Application to first die. In your problem the experiment with the first die has $k = 6,\,$ $\nu = 5,\,$ and $n=25.$ Also under the null hypothesis that the die is fair, $p_i \equiv 1/6$ and $E_i \equiv 25/6 = 4.25.$ (Notice that the $E_i$ need not be integers. Also, notice that in this problem we are working near the boundary of accuracy of conformity to a chi-squared distribution.)

For $n = 25$ observations $X = (6, 5, 4, 4, 5),$ we have $Q = 2.13.$ The P-value of the test is the probability of getting $Q \ge 2.13,$ assuming that the null hypothesis is true.

Related computations in R statistical software are shown below. The critical value can be found in printed tables of the chi-squared distribution. (Generally, software is required to find the P-value.)

X = c(6, 5, 4, 4, 5); E = 25/4
Q = sum((X-E)^2/E);  Q
## 2.13
crit = qchisq(.95, 5); crit
## 11.0705
p.val = 1 - pchisq(Q, 5); p.val
## 0.8308804

Judging fairness. You could do similar computations for the other two dice. The die with the smallest $Q$ (or the largest P-value) can be taken as the 'fairest' die. I have used R for a compact display, but hand computation of $Q$ is easy enough on a calculator.

### EXTRACTED DATA
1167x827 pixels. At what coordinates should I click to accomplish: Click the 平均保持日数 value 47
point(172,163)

---

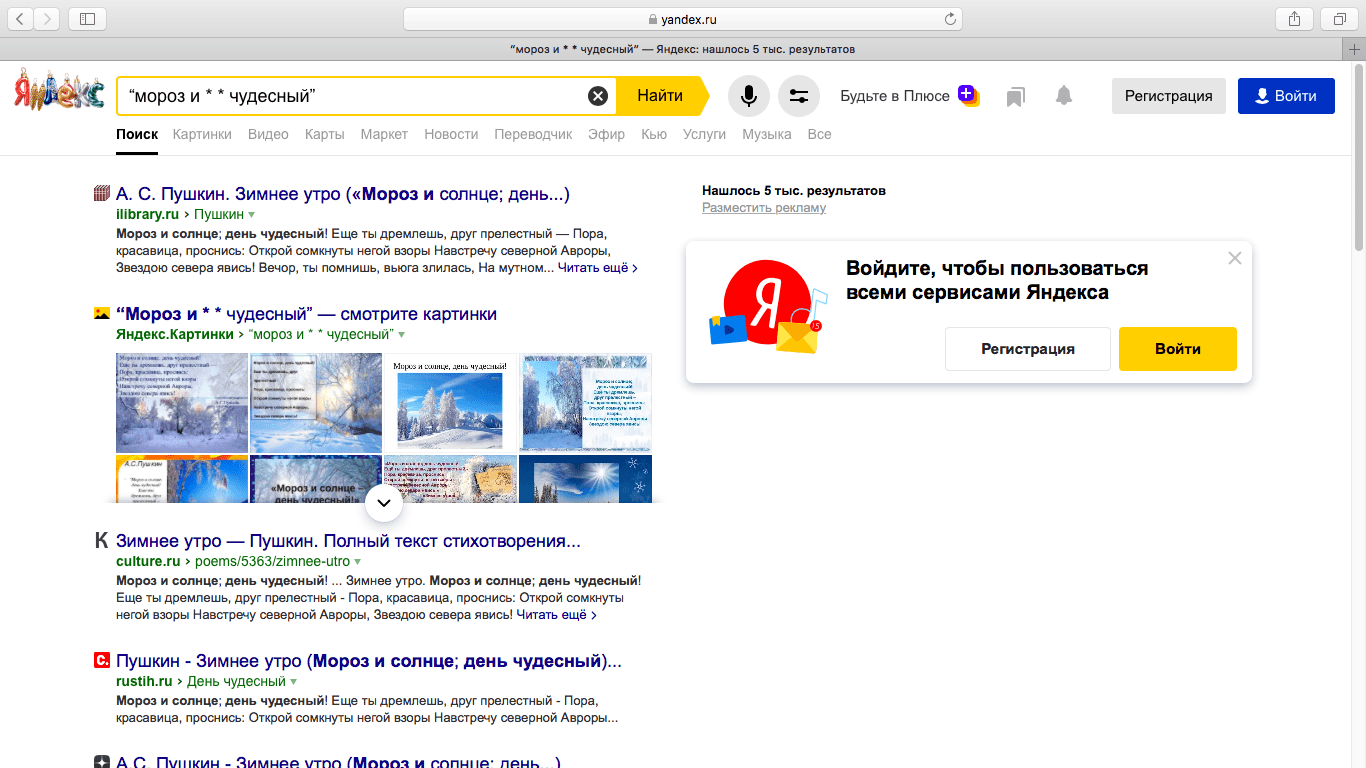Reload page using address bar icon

### TO DO
(A) In the dice-fairness text, what critical value does the R output report?
(B) List every R function that is called in the code shown in the dice-fairness text.
(C) Carry on the dice-fairness text past its final sentence.

### RESPONSES TO THE TASKS
(A) 11.0705

(B) c, sum, qchisq, pchisq

(C)
However, you should be aware that you cannot get a really good idea of fairness with so few rolls because of the randomness of the experiment. With so few rolls it is possible to get a small $Q$ (and no rejection of the null hypothesis) even if a die is badly out of balance. You have a little better information for the third die (tossed 50 times).

Figure for first die. The figure below shows the PDF of $Chisq(5);$ the vertical purple line is at $Q = 2.13$ and the vertical red line is at the critical value 11.07. The area under the curve to the right of the purple line is the P-value 0.8309, and the area under the curve to the right of the red line is 0.05.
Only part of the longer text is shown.